Bij mijn portret
Ontmoeting en afscheid,
We komen en gaan – harten als voorbijdrijvende wolken.
Wat overblijft zijn lijnen van kwast en inkt,
van de vluchtige, menselijke banden nauwelijks nog een spoor.
Ryokan (1758-1831), Japans zenmeester en dichter*
Hoeveel mensen heb ik in mijn leven gekend – al dan niet goed of intiem – die er ook weer uit verdwenen. Andere interesses. Verminderde gemeenschappelijkheid. Verdwenen liefde. Verhuisd. Dood. Hoeveel zullen er nog komen? We ontmoeten en nemen afscheid. Komen, samenzijn, gaan.
En toch. Maar toch. Het is geen los zand. Iets blijft. Lijnen van kwast en inkt. Mensen met wie ik me verbonden voel of voelde, mensen die indruk maken en maakten – ook als ze fysiek uit mijn leven zijn verdwenen – draag ik in mij mee. De verbondenheid blijft. Het residu van de verhouding ligt in mij en als het licht van aanwezigheid erop schijnt, komen de persoon en de verhouding direct tot leven. Hier en nu. Tot het licht zich zonder een spoor achter te laten op iets anders richt.

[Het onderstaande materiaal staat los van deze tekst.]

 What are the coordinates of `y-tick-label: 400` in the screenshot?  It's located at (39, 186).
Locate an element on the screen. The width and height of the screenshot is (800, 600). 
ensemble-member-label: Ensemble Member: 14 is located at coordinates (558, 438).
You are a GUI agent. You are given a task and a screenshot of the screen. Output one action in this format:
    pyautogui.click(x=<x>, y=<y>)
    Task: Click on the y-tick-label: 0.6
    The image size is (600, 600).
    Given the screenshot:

Verbinding gaat dwars door de vorm – essentie raakt essentie. Levend persoonlijk contact is verbinding, intiem en direct. Dit vormgeven in het dagelijks leven kan weerbarstig zijn. Verbinding voorbij sentiment, waarden en normen, de conventies van de dag, hoe het hoort en niet hoort, bloedbanden, eigen voorkeur en afkeer; van essentie tot essentie. Zonder opgave van de eigenheid en zonder vastklampen aan halsstarrigheid. Hoe open en aanwezig ben ik? Hoe schoon en zuiver is het oor dat luistert, de mond die spreekt en de hand die aanraakt? Schuilt er een belang achter een gedachte, woord, gebaar? Een verborgen drijfveer? Wat is de intentie? Is er een intentie?
Een open gedachte. Een open woord. Een open gebaar. Verbinding tussen mensen: openheid waarin de eigenheid niet wordt opgegeven. Die grote openheid ís de omhelzing, ontdaan van sentiment. Deze verbinding die er van nature is wanneer de benauwenis van de eigensturing – al dan niet tijdelijk – verdwijnt. Die eigensturing lijkt richting en houvast te bieden, maar doolt in wezen cirkelend rond in het gekende. In de beslotenheid van het gekende waarin verbinding onmogelijk is. Zie de tijger in zijn kooi, de goudvis in zijn kom.
Voorbijdrijvende wolken. Een komen en gaan in het licht van aanwezigheid. Zonder een spoor achter te laten. We zijn aanwezig bij wat oplicht. Bij wie oplicht. Nu. Hier. Licht weerkaatst en verblindt binnen de besloten schil van het gekende, maar doorstraalt de immense ruimte van openheid en schijnt op alles wat het tegenkomt. In ons, buiten ons. Van moment tot moment voortdurend verbonden met wat is.